1 - Genetic Service, Pediatric Department, Hospital Dona Estefânia, Centro Hospitalar Universitário de Lisboa Central, Lisboa, Portugal
2 - Pediatrics Department, Child Development Center Torrado da Silva, Hospital Garcia d’Orta, Almada, Portugal
3 - Germano de Sousa Group, Centro de Medicina Laboratorial, Polo Tecnológico de Lisboa, Lisboa, Portugal.
4 - Newborn Screening, Metabolism and Genetics Unit, Human Genetics Department, National Institute of Health Dr Ricardo Jorge, Porto, Portugal
5 - Reference Center of Inherited Metabolic Diseases, Centro Hospitalar Universitário de Lisboa Central, Lisboa, Portugal
- Poster em 16º Simposio Internacional da Sociedade Portuguesa de Doenças Metabólicas, Virtual, 11-13 novembro de 2020
Resumo:
Background: Glycerol kinase deficiency (GKD, MIM 307030) is a rare X-linked disorder that may occur as an isolated form caused by a pathogenic variant in GK gene, or as part of Xp21 contiguous gene syndrome involving GK and NR0B1 genes with or without DAX1, IL1RAPL, and DMD genes. Individuals with isolated GKD may be asymptomatic (only detected by pseudo hypertriglyceridemia) or symptomatic with episodes of vomiting, acidosis and lethargy that may progress to coma. Individuals with complex GKD may also have features of congenital adrenal hypoplasia, Duchenne muscular dystrophy, or developmental delay.
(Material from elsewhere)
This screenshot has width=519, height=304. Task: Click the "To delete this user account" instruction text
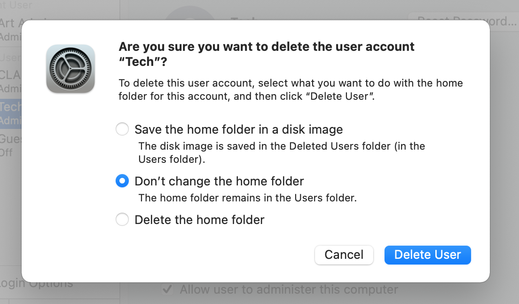[291, 89]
Case Report: Our case is a 6 year-old boy, the second child of non-consanguineous parents, followed in metabolic and neurology outpatient clinic for hypertriglyceridemia and borderline psychomotor development. He had no history of adrenal crisis, no dysmorphic features, no muscle symptoms, and normal creatine kinase. At 4 years of age, after a mild infection, he was admitted for vomiting, somnolence and dehydration. Laboratory analysis showed marked metabolic ketoacidosis (pH 7.07, pCO2 18 mmHg, HCO3- 8.9 mmol/L, urinary ketones 80 mg/dL) with normal glycaemia. Intravenous fluids and bicarbonate were initiated and the patient progressively improved. Organic acids analysis in crisis showed elevated 3-hydroxybutyric acid, 2-hydroxybutyric acid, 2-hydroxyisovaleric acid, and high levels of glycerol. Glycerol was confirmed in plasma outside crisis (25.5 μmol/L). GK gene sequencing revealed a previously unreported hemizygous variant in exon 3 (c.213_214del, p.Cys72Ter), classified as likely pathogenic. This nonsense variant results in a premature stop codon at amino acid 72, which originates a truncated protein.
Comments: Our patient presentation suggested the isolated GKD diagnosis, since he had metabolic ketoacidosis episodes, glycerolemia and hypertriglyceridemia, without manifestations of Xp21 contiguous gene deletions, such as dysmorphic features, motor deficiency (DMD gene) or adrenal insufficiency (NR0B1 gene). GK gene sequencing confirmed our clinical hypothesis. In GKD patients, genetic analysis is important to identify the underlying molecular mechanism, which is critical for patient management, prognosis and genetic counseling.